Zwar ist das Ensemble, wie gehabt, abendfüllend in Bewegung, dies aber „nur“ auf der durchgängig rotierenden Drehbühne. Das erweitert, ganz buchstäblich, den Spielraum; es ermöglicht eine individuellere Figurenaneignung. Und die DT-Crew macht – von Clemens Leander in zeitloses Schwarz mit antiken Kostümanleihen gekleidet – davon regen Gebrauch. Selten jedenfalls sah man an Rasche-Abenden Figuren einander derart konkret im Nacken sitzen wie hier.
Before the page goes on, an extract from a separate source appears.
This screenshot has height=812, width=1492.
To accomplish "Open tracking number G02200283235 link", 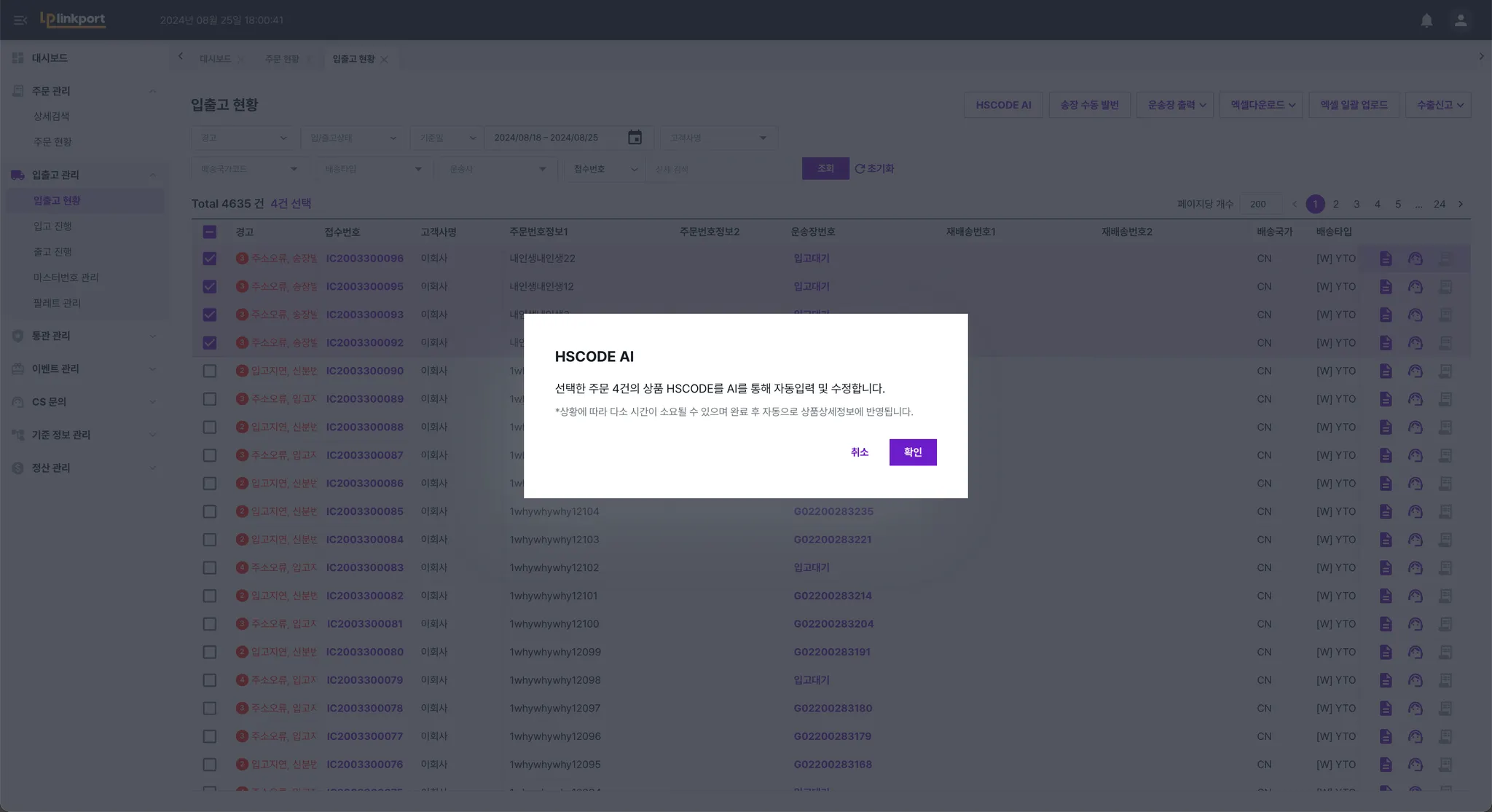I will (833, 512).
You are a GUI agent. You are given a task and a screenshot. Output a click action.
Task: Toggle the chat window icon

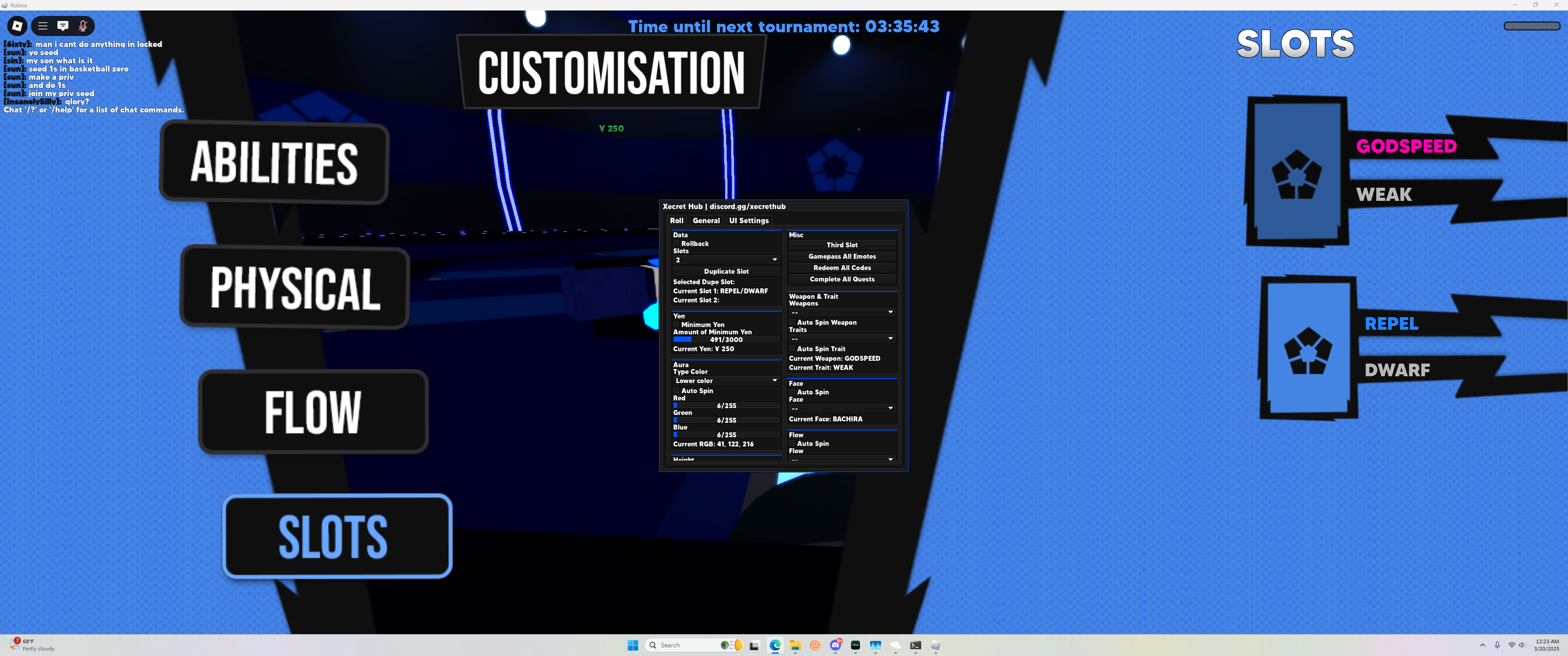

Manuel Harder als Oedipus, dessen zentrales und vielfach eingeklagtes Macht-Tool, die Aufklärung, sich zusehends gegen ihn selbst wendet, gewinnt dem Abend tatsächlich eine hochkomplexe Machtstudie ab. Sensationell, wie er angesichts der eigenen Schuldahnung lieber erst einmal die Aufklärer abkanzelt und sich in Verschwörungstheorien flüchtet, als die Komfortzone des eigenen blinden Fleckes zu verlassen; dabei immer aber auch gepiesackt vom eigenen Rationalitätsanspruch, der der Verdrängung im Wege steht.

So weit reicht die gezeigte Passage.